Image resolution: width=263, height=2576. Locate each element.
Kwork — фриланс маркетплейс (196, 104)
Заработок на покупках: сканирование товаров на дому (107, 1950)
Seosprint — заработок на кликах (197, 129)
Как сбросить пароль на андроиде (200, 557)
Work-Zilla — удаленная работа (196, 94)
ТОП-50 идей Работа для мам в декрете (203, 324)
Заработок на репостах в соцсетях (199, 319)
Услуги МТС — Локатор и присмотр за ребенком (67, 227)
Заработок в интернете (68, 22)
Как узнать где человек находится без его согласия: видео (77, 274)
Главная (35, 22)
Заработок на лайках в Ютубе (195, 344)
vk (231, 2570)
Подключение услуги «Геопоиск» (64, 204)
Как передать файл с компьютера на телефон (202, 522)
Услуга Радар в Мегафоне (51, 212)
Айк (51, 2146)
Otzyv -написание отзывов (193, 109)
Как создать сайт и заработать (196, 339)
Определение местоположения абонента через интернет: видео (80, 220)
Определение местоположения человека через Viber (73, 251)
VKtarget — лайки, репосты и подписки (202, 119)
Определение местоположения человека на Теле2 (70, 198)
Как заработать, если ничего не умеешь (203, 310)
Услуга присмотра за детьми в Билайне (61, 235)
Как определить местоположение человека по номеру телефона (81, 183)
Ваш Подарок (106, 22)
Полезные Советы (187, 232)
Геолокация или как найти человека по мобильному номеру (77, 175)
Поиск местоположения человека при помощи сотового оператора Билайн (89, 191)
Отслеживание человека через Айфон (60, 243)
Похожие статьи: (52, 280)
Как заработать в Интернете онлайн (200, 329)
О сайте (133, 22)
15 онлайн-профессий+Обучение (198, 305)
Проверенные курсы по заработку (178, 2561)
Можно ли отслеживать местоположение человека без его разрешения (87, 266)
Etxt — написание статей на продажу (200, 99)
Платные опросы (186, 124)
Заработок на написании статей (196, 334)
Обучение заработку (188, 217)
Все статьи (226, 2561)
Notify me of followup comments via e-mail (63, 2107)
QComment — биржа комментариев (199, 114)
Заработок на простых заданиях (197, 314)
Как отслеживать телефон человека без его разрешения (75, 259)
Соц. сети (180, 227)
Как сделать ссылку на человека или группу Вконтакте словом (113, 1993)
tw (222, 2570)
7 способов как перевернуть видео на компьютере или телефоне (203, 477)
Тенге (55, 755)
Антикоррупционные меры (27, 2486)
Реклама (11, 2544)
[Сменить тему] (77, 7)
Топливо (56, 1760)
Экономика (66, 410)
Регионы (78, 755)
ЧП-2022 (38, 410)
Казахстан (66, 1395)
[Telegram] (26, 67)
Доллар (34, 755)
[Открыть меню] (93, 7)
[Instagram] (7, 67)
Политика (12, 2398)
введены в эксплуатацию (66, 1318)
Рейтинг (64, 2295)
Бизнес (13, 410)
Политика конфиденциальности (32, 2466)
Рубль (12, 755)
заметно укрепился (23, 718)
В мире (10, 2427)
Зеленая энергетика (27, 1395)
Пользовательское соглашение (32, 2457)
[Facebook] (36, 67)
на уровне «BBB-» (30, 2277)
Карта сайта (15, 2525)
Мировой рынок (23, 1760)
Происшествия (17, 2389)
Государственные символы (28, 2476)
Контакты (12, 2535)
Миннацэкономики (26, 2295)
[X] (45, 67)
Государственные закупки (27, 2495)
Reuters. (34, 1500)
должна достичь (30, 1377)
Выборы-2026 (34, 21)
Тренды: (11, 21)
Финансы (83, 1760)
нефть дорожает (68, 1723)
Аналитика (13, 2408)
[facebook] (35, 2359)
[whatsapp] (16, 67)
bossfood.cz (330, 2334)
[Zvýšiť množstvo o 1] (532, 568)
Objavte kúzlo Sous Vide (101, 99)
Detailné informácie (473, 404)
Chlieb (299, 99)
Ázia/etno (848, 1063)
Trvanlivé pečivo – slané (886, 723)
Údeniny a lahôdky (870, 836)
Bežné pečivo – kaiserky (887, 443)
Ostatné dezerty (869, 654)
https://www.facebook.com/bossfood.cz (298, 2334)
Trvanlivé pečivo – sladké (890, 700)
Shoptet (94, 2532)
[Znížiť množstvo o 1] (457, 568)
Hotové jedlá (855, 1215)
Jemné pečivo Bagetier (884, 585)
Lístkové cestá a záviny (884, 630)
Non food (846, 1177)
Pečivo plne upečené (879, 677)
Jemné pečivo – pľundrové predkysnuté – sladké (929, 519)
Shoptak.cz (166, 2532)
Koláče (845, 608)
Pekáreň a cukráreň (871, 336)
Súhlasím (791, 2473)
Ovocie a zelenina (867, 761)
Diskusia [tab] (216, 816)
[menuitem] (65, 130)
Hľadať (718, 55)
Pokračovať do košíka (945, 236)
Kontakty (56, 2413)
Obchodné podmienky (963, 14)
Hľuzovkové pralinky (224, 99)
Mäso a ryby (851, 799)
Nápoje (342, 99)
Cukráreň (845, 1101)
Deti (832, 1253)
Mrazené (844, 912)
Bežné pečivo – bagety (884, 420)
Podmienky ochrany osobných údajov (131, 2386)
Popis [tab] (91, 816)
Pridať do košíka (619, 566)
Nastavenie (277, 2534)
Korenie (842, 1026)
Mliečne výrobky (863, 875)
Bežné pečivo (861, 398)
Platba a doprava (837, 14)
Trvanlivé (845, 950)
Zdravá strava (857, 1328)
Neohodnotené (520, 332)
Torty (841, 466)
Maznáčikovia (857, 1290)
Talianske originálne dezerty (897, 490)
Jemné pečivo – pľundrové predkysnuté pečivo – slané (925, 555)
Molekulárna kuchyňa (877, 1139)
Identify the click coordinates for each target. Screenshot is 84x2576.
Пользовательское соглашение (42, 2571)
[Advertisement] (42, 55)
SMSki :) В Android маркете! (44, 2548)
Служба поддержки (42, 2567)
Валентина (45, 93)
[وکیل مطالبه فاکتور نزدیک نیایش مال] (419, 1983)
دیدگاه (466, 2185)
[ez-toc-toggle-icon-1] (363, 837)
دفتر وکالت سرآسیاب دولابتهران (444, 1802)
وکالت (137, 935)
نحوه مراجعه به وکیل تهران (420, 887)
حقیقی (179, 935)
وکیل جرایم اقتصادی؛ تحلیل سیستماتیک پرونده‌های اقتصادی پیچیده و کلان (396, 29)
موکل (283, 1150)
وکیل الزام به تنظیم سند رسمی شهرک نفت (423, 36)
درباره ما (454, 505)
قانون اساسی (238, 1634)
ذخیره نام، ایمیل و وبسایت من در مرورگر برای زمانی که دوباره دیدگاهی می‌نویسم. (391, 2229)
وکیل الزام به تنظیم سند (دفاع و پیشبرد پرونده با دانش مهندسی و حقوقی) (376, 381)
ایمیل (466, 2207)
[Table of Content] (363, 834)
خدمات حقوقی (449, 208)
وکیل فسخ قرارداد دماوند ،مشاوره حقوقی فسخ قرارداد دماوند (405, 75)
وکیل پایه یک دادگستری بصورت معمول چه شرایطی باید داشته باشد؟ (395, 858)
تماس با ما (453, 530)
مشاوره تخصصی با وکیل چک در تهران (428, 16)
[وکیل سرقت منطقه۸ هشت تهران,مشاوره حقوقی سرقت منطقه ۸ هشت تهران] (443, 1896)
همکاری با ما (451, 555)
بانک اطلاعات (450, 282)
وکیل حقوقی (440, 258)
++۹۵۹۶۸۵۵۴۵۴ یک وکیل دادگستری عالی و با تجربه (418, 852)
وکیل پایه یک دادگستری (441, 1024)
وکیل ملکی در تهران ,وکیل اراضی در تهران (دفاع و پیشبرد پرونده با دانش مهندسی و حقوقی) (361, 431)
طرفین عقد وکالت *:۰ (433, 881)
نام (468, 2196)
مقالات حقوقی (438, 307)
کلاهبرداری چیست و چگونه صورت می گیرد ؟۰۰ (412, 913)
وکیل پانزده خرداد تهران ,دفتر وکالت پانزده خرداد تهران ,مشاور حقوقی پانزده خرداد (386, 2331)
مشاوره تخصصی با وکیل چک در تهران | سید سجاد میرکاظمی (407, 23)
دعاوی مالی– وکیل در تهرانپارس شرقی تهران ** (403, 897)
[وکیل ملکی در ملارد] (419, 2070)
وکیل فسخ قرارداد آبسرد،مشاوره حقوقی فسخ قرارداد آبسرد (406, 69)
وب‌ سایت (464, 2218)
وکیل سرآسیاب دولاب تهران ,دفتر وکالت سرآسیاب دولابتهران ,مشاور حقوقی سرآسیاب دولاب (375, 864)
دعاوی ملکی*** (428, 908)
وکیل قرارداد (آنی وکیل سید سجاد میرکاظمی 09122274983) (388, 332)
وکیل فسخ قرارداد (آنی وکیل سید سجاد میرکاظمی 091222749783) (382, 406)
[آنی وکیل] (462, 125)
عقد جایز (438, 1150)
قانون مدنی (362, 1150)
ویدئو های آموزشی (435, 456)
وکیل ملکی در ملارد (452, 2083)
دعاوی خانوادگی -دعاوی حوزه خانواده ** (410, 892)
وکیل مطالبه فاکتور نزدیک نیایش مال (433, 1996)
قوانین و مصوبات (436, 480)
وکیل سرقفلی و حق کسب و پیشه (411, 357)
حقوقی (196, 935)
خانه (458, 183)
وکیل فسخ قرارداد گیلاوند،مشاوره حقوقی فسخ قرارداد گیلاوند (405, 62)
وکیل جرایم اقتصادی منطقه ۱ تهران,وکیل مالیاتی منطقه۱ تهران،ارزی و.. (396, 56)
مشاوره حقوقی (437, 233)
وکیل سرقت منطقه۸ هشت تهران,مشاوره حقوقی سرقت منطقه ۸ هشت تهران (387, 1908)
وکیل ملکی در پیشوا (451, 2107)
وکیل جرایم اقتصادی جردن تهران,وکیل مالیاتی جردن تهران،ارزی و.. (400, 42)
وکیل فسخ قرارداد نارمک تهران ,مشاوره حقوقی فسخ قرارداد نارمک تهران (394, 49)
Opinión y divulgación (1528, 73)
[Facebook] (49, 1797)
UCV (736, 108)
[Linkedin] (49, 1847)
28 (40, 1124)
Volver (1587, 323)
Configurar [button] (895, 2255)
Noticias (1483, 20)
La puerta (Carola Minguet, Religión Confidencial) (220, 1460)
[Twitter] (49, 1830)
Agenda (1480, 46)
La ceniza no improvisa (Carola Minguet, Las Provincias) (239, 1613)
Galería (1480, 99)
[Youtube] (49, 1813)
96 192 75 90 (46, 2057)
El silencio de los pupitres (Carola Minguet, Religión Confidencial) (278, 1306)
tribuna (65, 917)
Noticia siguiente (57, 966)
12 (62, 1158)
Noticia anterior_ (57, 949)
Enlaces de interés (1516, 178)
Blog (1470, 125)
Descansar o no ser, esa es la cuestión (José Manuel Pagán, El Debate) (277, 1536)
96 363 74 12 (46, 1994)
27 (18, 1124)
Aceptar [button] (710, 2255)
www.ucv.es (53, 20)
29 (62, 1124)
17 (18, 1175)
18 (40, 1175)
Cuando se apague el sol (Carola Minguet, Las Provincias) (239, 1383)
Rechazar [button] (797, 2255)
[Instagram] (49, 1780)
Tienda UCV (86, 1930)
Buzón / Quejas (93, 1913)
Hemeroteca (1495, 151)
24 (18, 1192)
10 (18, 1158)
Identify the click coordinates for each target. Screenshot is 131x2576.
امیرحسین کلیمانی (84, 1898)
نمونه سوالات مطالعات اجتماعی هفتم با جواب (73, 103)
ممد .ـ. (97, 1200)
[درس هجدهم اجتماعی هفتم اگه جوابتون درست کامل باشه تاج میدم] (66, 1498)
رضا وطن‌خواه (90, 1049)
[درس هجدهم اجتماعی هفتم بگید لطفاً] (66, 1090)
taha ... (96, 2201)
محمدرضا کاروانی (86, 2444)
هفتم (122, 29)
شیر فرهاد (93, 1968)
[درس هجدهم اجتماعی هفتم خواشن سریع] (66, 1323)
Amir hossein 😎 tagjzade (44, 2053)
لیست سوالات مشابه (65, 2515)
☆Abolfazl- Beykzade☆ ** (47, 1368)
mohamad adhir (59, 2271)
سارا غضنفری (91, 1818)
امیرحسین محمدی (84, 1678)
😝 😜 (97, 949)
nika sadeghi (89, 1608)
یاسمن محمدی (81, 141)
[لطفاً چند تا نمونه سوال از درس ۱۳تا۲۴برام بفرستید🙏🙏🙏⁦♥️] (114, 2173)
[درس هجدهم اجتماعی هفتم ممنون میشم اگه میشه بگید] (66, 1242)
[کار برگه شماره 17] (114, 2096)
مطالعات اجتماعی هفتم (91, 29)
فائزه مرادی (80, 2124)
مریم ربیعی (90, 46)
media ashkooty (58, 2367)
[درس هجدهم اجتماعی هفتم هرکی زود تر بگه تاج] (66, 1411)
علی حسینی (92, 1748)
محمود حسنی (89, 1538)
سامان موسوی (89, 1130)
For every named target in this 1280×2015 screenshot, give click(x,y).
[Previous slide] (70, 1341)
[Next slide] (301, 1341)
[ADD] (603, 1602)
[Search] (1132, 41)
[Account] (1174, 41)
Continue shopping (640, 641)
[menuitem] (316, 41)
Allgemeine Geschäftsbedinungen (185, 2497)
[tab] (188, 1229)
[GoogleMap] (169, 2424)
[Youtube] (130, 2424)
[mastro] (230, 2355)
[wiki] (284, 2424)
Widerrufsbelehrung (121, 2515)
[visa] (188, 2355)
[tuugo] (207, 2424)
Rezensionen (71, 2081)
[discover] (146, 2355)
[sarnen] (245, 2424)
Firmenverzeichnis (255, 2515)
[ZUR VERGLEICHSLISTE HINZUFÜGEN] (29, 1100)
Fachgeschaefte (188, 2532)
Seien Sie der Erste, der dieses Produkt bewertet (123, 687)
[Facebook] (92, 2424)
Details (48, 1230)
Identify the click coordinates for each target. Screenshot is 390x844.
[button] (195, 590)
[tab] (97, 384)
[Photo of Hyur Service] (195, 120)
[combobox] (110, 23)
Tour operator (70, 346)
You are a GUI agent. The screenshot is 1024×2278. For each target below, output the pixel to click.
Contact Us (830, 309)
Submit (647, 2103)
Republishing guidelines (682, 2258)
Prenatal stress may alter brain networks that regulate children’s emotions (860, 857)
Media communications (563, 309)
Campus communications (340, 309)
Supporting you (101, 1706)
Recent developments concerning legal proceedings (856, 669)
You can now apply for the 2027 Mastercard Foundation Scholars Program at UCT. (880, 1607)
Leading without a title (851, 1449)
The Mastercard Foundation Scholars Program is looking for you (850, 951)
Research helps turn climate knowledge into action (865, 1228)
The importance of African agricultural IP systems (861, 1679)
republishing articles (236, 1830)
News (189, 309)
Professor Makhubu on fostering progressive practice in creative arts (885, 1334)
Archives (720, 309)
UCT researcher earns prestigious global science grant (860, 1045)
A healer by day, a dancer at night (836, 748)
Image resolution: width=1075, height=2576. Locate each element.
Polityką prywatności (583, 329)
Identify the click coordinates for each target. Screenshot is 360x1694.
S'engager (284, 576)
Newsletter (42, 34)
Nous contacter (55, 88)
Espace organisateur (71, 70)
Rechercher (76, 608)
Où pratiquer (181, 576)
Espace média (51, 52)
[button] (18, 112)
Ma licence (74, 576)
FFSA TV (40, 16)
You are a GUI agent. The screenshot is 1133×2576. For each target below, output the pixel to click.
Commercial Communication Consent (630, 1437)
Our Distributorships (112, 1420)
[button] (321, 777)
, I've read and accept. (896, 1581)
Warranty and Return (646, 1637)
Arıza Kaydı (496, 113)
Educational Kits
========
--- PROBLEM TO SOLVE ---
Word for word, restate the lines of the listing above starting at the line with "Enlaces de interés (1516, 178)" and ending at the line with "محمود حسنی (89, 1538)", and nothing outside them.

--- ANSWER SPACE ---
Enlaces de interés (1516, 178)
Blog (1470, 125)
Descansar o no ser, esa es la cuestión (José Manuel Pagán, El Debate) (277, 1536)
96 363 74 12 (46, 1994)
27 (18, 1124)
Aceptar [button] (710, 2255)
www.ucv.es (53, 20)
29 (62, 1124)
17 (18, 1175)
18 (40, 1175)
Cuando se apague el sol (Carola Minguet, Las Provincias) (239, 1383)
Rechazar [button] (797, 2255)
[Instagram] (49, 1780)
Tienda UCV (86, 1930)
Buzón / Quejas (93, 1913)
Hemeroteca (1495, 151)
24 (18, 1192)
10 (18, 1158)
Identify the click coordinates for each target. Screenshot is 131x2576.
امیرحسین کلیمانی (84, 1898)
نمونه سوالات مطالعات اجتماعی هفتم با جواب (73, 103)
ممد .ـ. (97, 1200)
[درس هجدهم اجتماعی هفتم اگه جوابتون درست کامل باشه تاج میدم] (66, 1498)
رضا وطن‌خواه (90, 1049)
[درس هجدهم اجتماعی هفتم بگید لطفاً] (66, 1090)
taha ... (96, 2201)
محمدرضا کاروانی (86, 2444)
هفتم (122, 29)
شیر فرهاد (93, 1968)
[درس هجدهم اجتماعی هفتم خواشن سریع] (66, 1323)
Amir hossein 😎 tagjzade (44, 2053)
لیست سوالات مشابه (65, 2515)
☆Abolfazl- Beykzade☆ ** (47, 1368)
mohamad adhir (59, 2271)
سارا غضنفری (91, 1818)
امیرحسین محمدی (84, 1678)
😝 😜 (97, 949)
nika sadeghi (89, 1608)
یاسمن محمدی (81, 141)
[لطفاً چند تا نمونه سوال از درس ۱۳تا۲۴برام بفرستید🙏🙏🙏⁦♥️] (114, 2173)
[درس هجدهم اجتماعی هفتم ممنون میشم اگه میشه بگید] (66, 1242)
[کار برگه شماره 17] (114, 2096)
مطالعات اجتماعی هفتم (91, 29)
فائزه مرادی (80, 2124)
مریم ربیعی (90, 46)
media ashkooty (58, 2367)
[درس هجدهم اجتماعی هفتم هرکی زود تر بگه تاج] (66, 1411)
علی حسینی (92, 1748)
محمود حسنی (89, 1538)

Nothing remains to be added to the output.